March 4, 2013

Henry James in Kensington




Though Henry James at first preferred Paris, London finally took a hold of him, thanks to the majesty of its clubs and the comfort of its furnished rooms. The New Yorker found a sense of well-being in the city's furnished apartments, smothered under piles of keepsakes and trinkets, shining silver, coal fires in fact all the paraphernalia of Victorian England.

These rooms, in whose decoration morality triumphed over aesthetics and sentiment was more important than style, were turned into museums or miniature replicas of the 1851 International Exhibition.

On tablecloths embroidered by countless little nieces, you would find souvenirs of Carlsbad or Florence set out on display. Hunting trophies and silver given by worthy tradesmen as golden wedding presents would crown libraries fitted out in the chastest Gothic fashion.

Draft screens made up of thousands of magazine illustrations were there to trap the slightest breath of air. An eczema of lockets and framed paintings covered the walls. Family photographs and watercolors of the Highlands and the Lake of Geneva-both areas of good moral standing-overflowed from the frames that held them.

Tables and windows were draped in velvet like dresses by Worth. Aspidistras grew old in their stands. Antimacassars protected the velvet headrests of armchairs, glass bowls sheltered bridal crowns of fabric flowers, or even poor dead pussy, animal skins here and there overlaid the carpet and, finally, Axminster carpets covered the floor.  America never really opened her gates to this tide of bric-a-brac, for though it may have been comfortable, it never became cosy.
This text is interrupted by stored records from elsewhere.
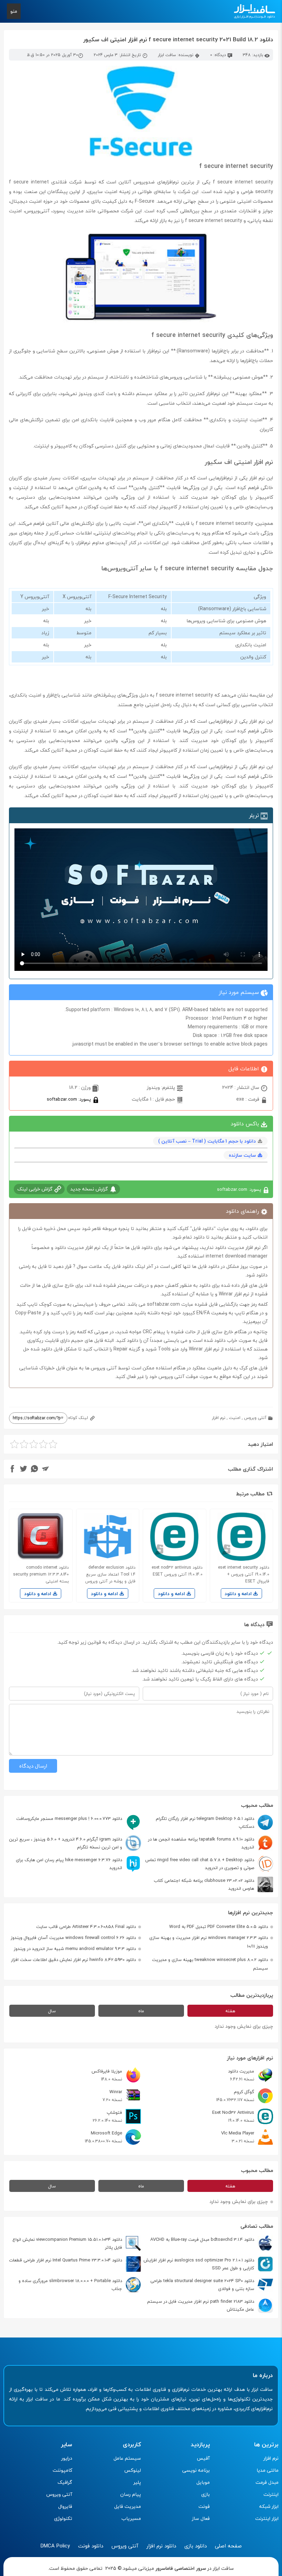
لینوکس (132, 2470)
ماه (141, 2011)
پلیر (137, 2482)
But Henry James needed it all: the screens to allow Maisie to come upon her parents' secret, the curtains to cast their shadow over discreditable intrigues, the lampshades, creased like crinolines, to catch in a pool of light a seedy Bostonian or some peeress who has come down in the world.



Since "Gone With The Wind," America rediscovered this style among the debris of failed London boardinghouses up for sale in the Portobello Road flea-market, and boatloads of Victoriana set off daily for the New World.